Either Jesus is the Son of God, or He is not.
Either Jesus is God’s final definitive revelation, or He is not.
Either God exists eternally in Three Persons, or He does not.
In each of these cases, one of these mutually exclusive alternatives is true, but both cannot be. Christians, of course, affirm the first of these alternatives in each case, whereas Jews and Muslims affirm the second alternative. (Indeed, Muslims do not believe that Jesus died on the cross at all).
Here is the implication with inestimable consequences regardless of which of these statements are true and which are false: hundreds of millions of people are wrong about the most important issues of all. In short, hundreds of millions of people are wrong about God. And given all that is stake in that most fundamental of all issues, it is not surprising that the global conflicts are engaged with such intense passion.
It is because logical impossibilities are utterly unyielding, and so much is at stake for all parties in all of these disputes that there can be no easy resolution of these conflicts.
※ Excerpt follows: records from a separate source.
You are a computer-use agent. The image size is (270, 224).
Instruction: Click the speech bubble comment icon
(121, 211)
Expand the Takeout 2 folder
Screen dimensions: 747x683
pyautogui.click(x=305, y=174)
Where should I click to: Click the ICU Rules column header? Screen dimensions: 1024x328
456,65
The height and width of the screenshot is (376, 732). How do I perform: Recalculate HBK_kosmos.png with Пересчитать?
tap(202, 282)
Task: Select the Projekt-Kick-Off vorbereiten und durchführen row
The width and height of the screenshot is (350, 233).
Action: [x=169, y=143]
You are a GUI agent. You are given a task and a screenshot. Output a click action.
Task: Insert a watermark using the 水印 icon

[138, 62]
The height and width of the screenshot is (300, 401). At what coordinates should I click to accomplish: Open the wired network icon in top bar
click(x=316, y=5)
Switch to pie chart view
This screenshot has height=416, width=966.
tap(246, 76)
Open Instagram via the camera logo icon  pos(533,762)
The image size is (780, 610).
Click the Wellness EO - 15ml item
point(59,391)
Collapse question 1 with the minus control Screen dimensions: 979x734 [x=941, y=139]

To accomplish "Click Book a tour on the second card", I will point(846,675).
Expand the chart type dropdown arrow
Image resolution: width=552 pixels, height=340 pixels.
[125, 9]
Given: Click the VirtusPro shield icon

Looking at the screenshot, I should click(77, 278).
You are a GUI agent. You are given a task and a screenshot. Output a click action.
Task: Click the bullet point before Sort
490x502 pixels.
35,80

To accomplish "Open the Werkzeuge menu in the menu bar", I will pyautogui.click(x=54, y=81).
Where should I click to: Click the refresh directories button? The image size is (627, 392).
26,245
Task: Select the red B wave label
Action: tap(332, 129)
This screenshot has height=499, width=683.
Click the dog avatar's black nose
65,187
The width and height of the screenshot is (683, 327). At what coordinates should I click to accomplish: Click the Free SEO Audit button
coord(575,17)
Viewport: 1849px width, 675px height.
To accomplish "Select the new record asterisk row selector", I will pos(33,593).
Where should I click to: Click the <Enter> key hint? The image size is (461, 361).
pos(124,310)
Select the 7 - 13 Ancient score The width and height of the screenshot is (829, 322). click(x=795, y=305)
And given what is at stake, it is altogether understandable that all sides will go to great lengths to defend and promote the truth claims they take to be vitally important.
Now here is a question posed by these logical impossibilities that has enormous practical consequences. Which chasm is greater: the differences that separate moderate Muslims from radical Muslims, or the differences that separate Christians from moderate Muslims? Moderate Muslims themselves need to answer this question, but the answer worth debating is that the differences between moderate and radical Muslims are relatively minor compared to the differences that divide Christians from moderate Muslims.
While it is often claimed that radical Muslims are only a tiny minority, there is evidence that a significant minority of Muslims support radical Islam, even if they do not altogether identify with it. An article in Daily Beast, for instance, concluded that about 12% of Muslims worldwide support terrorism, which amounts to 133 million people. (http://www.thedailybeast.com/articles/2015/01/10/how-to-measure-what-muslims-really-believe.html). Other polls have suggested that an even larger number sympathize with these views to some degree even if they would not explicitly agree with them.
A large part of the explanation for this, I suggest, may be related to the question I raised above. Moderate Muslims arguably have far more in common in terms of their fundamental religious convictions with radical Muslims than they do with Christians. Consequently, adjusting their theology to accommodate the radical view of jihad is trivial compared to accommodating the incarnation, death and resurrection of Jesus, and all that that involves.
And here it is important to recognize that Islam is in a sense anti-Christian in its very nature in a way that other world religions are not. This is because it was founded centuries after Christianity, and its very emergence was premised on explicit rejection of core Christian doctrines in favor of a different account of the nature and will of God and the way of salvation.
It is equally important to be clear what Islam is rejecting in its affirmation of an alternative faith. The Christian faith is indelibly marked by a distinctively beautiful account of a God whose essential nature is holy love. The nature of God as love is intriguingly revealed in the Trinity, as an eternal dance of joyous, mutual loving and giving among the Three Persons. And that love was communicated to us in definitive fashion in the incarnation and death of Jesus, the Second Person of the Trinity. It is that very love that Christians are called to re-create in their love for one another. Jesus summed it up as follows: “As the Father loved me, so have I loved you….Love each other as I have loved you” (John 15:9. 12).
Christians believe that among the dying words of the Son of God were, “Father, forgive them, for they do not know what they are doing” (Luke 23:34). Whereas Muslims deny that Jesus died on the cross, Christians discern in the death of Christ on the cross the heart that moves Almighty Power. It is an inescapable reality that either Muslims or Christians are profoundly and tragically wrong in their beliefs about God’s definitive revelation.
And that is the hard rock that is firmly lodged at the heart of global conflict.